Here is a tutorial to introduce you to Walnut and some of the things it can do. We use the terms "string", "word", "block" as synonyms.

If you are computer-savvy, you can install Walnut on your computer by going to this page, or if you just want to try it in a web browser, go to this URL. It takes about 15-30 seconds to load. Once it loads, click the button that says "New ▼" and select "Walnut". You will now see a blue rectangle. You can now type in Walnut commands and click the small black right-pointing triangle ▸ to run them.

The single most basic thing you can do with Walnut is Presburger arithmetic: quantified arithmetic expressions in multiple variables using only addition, subtraction, and multiplication by constants. Remember that Walnut's default domain is N, the natural numbers, so no subexpression should be negative.
Use the syntax eval test followed the predicate in quotes, then a semicolon, to enter Walnut queries for
- For all x there exists y such that y=x+1
- For all x there exists y such that x=y+1
Remember that A denotes "for all" and E denotes "there exists".
Solution. Do you see why the first returns TRUE and the second FALSE?
Now let's try proving a very simple theorem with Walnut: the sum of two odd numbers is even. To define an automaton accepting only the odd numbers, we write
def odd "E k n=2*k+1";
Try entering that now.
By the way, if you want to see more of what is happening "behind the scenes", you can always end a command with a colon : instead of a semicolon ; . Or if you want to see even more, use two colons at the end.
Next, define an automaton "even" in the same way, and then try evaluating the following command, which proves the theorem.
eval thm1 "A m,n ($odd(m) & $odd(n)) => $even(m+n)";
Notice that when you use a defined automaton, you precede its name with a dollar-sign. Next, prove that the sum of an odd number and an even number is odd.
Solution.
OK, now it's time to show off more of the power of Walnut: by proving theorems about some famous sequences! One of the most famous of all sequences in combinatorics on words is the Thue-Morse sequence 0110100110010110 ···, an infinite binary sequence, indexed starting at position 0. The i'th term of the sequence is defined to be the sum of the bits, taken modulo 2, of the base-2 representation of i. In Walnut this sequence is represented by T and you index its values with square brackets. So T[i] refers to the i'th term.
Now let's prove one of the very first theorems in combinatorics on words, proved by the Norwegian mathematician Axel Thue in 1912: the Thue-Morse sequence has no overlaps.
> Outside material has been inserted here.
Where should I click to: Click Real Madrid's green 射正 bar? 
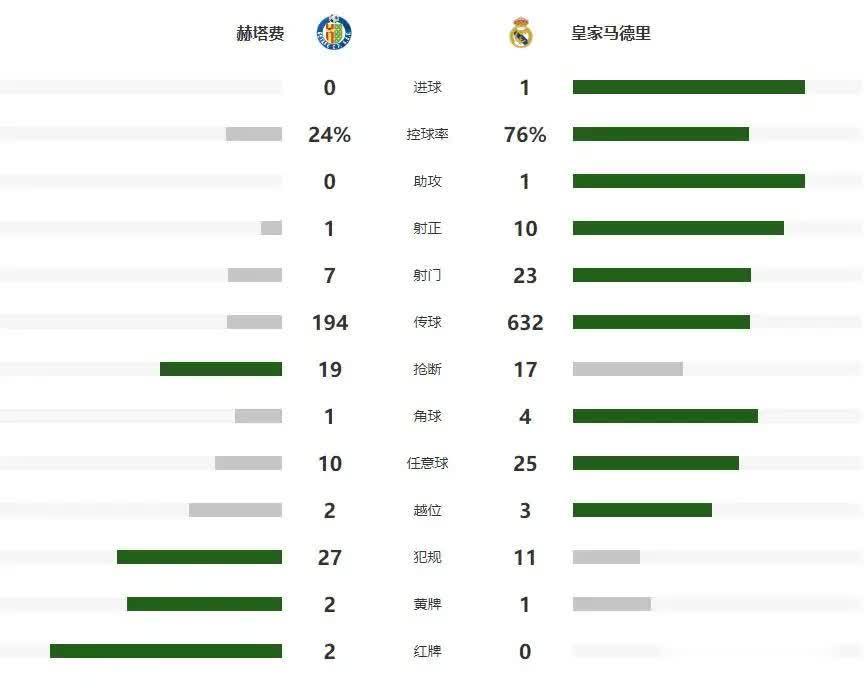(x=678, y=228)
An overlap is a string of the form axaxa, where a is a single letter and x is an arbitrary string, possibly empty. An example of an overlap in English is the word alfalfa.
Try writing a Walnut predicate hasover that asserts that T has an overlap axaxa of total length 2n + 1 beginning at position i of T. So here the variables i and n are unbound; they have no quantifier associated with them. It should look something like
def hasover "definition goes here";
Solution.
Now that we have the automaton for the predicate hasover, we can use it. But it has two arguments, i and n. When we call it, how do we know which argument goes first? Here Walnut uses its own idiosyncratic rule: namely, you use a defined automaton like hasover by writing its arguments in dictionary order when it was defined. Since i comes before n in the dictionary and so when you use hasover the first argument corresponds to the i and the second n.
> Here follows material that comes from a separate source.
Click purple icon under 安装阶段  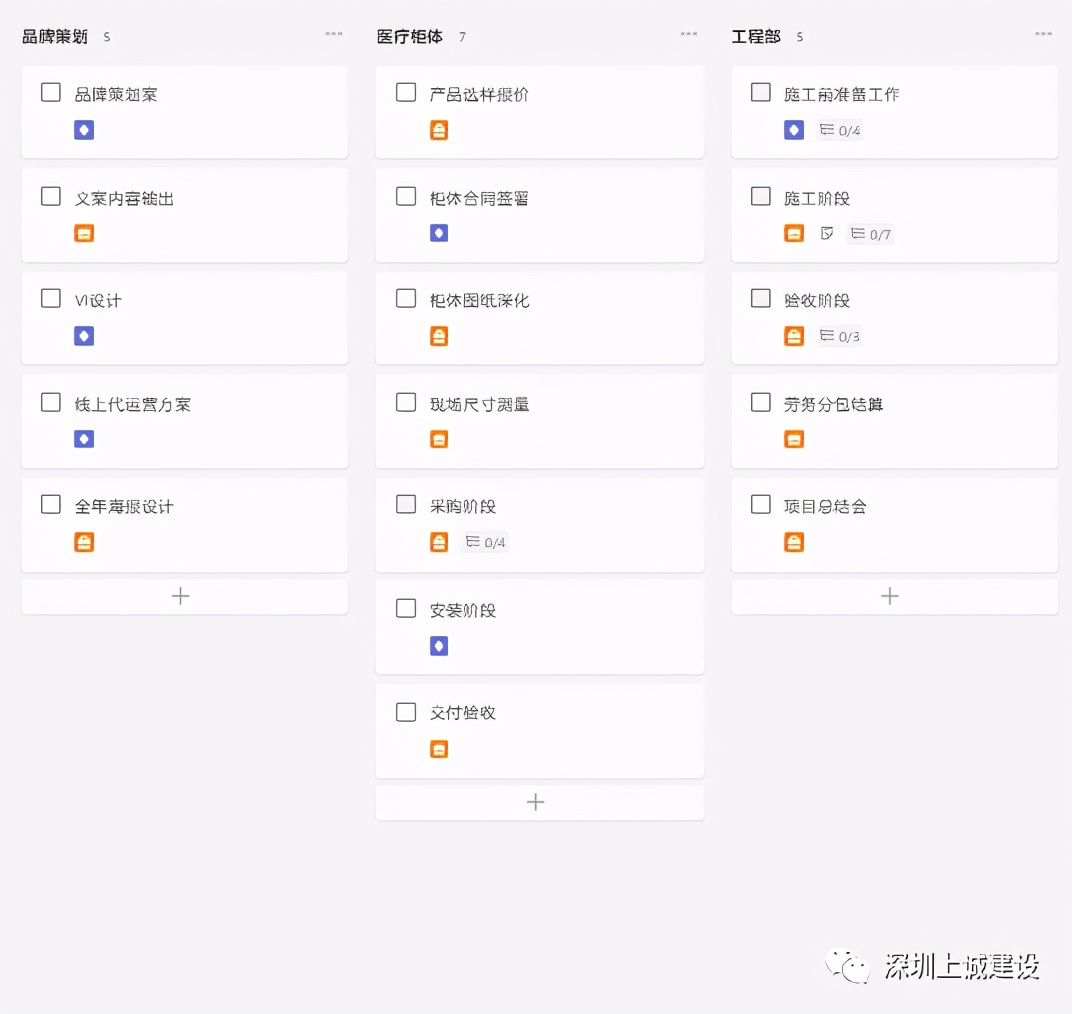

Try writing a Walnut command starting with "eval" that asserts that T has no overlaps anywhere in it. Here you can use the symbol ~ for logical negation. There is a small pitfall here to avoid...
Solution.
The Thue-Morse sequence T has many interesting properties. Here is one: it is mirror-invariant: if a string x occurs in it somewhere, then so does the reversal of x. In this exercise, which is slightly more challenging, you will write Walnut code proving this property.
In Walnut there is no way to directly quantify over all strings. You can only quantify over the natural numbers. So we can't express "if a string x occurs then ..." directly. Instead of working with strings, we work with occurrences of strings. These can be specified, for example, by giving the starting position i and the length n of the string, inside some sequence.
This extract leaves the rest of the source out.